Sophia Nuñez ’20: By Jordan Murray
As Sophia Nuñez ’20 sat painting in her morning art class, she said she hoped that her work and the story behind it would challenge people and make them understand the message she was trying to convey.
Every morning for four weeks of her summer, she worked on this goal and immersed herself in the fine arts at the San Francisco Arts Institute’s Pre-College Program.
The program allows students to take two classes during the four weeks and gives them the opportunity to earn college credit.
Since each class was worth two credits, she earned four college credits by the end of the program.
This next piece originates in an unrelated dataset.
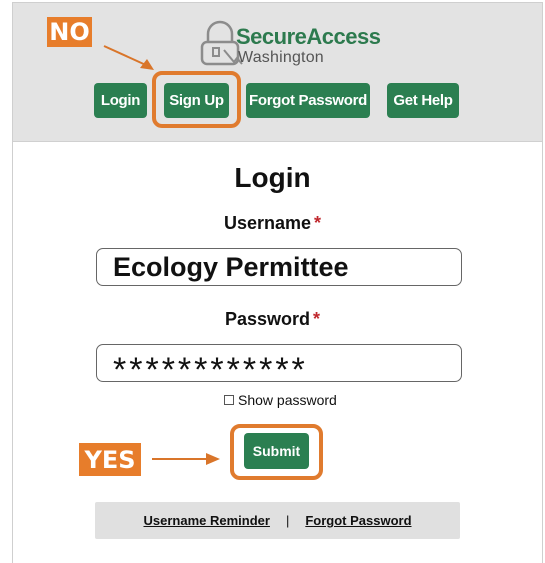 This screenshot has height=563, width=545. Describe the element at coordinates (308, 100) in the screenshot. I see `forgot-password-nav-button: Forgot Password` at that location.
Nuñez said that her passion for the fine arts drew her to the program.
“I would recommend this program because you are learning both modern techniques while also being surrounded by a really beautiful campus that has a lot of history to it,” Nuñez said.
Her main goal for her classes was to work on diversifying her painting style because she usually only paints portraits of one person at a time, Nuñez said.
Her main project was a painting that depicted her struggle growing up as a biracial kid in a neighborhood that is primarily white.
“I loved every minute of making this painting because I felt like I could really explore and ask myself new questions all of the time,” Nuñez said. “Overall, I wanted my art to challenge people and make them feel uncomfortable in different ways.”
Ginebra Ferreira ’20: By Annie Beckman
Looking to expand her vocabulary within dance, Ginebra Ferreira ’20 traveled to both Israel and China to work on her technique and learn traditional dances of each countries.
Ferreira started her training with the Kibbutz Contemporary Dance Company in the western region of Israel’s Galilee at Kibbutz Ga’aton. Ferreira said she was not only able to immerse herself in styles familiar to her, such as classical ballet, but also those less familiar, including European hip-hop and Israeli dance. After her training, Ferreira worked on the farm to support the Kibbutz, one of many agriculturally focused communities native to Israel.
“We were all doing our part in order to be able to perform and train with some of the best dancers in the world,” Ferreira said. “It was amazing to be able to give back both in dance and in the Kibbutz communal sense.”
Throughout the program, Ferreira also had the opportunity to visit sights such as the Dead Sea and learn some Hebrew. Upon the completion of her program in Israel, Ferreira traveled to Beijing, China to continue her trip.
In Beijing, a female dancer from the Dynamic Yunnan dance company mentored Ferreira for three hours a day. According to Ferreira, the company’s mission is to represent minorities living in the Yunnan Province of China through dance. Ferreira said that she was able to learn the cultural dance celebrated by the company and was pushed by her mentor’s high standards for ballet.
“One of the most important things you can do as a dancer is to expose yourself to different types of dance and learn how other people around the world express themselves,” Ferreira said. “You can choose what you want to do with your dance career. The possibilities are basically endless, and you don’t have to adjust to any type of dance just because you were born in a particular place.”
Peter Sykes ’19: By Jordan Murray
Peter Sykes’ ’19 love for music brought him to London this summer where he had an internship at Universal Music Group, a company that runs some of the top record labels in the world for many different genres of music. Sykes worked in the classical and jazz departments.
“I have loved music since I began taking classical piano lessons when I was four years old, but recently I have really enjoyed expanding my musical horizons,” Sykes said. “I know I would like to do something in music for my career, so I am trying to explore as many aspects of the world of music that I can to help find something I can see myself doing for the rest of my life.”
Even though he has experience in making music, Sykes said he had no knowledge of what went on behind the scenes of the industry before his internship.
The London office is the home to the classics and jazz division, headed by Dickon Stainer, as well as a multi-genre label called Decca Records. Sykes worked very closely with Stainer, allowing him to get a close look at how the company operates.
Sykes said he was fascinated by how the different departments worked together to create the dynamic structure of the company.
“During my first week, a member of the Artists and Repertoire team and I traveled to Manchester by train to sit in on a recording session,” Sykes said. “I sat in on a meeting between the press team and a local radio station in which they decided which of an artist’s singles should be released to best promote his upcoming album.”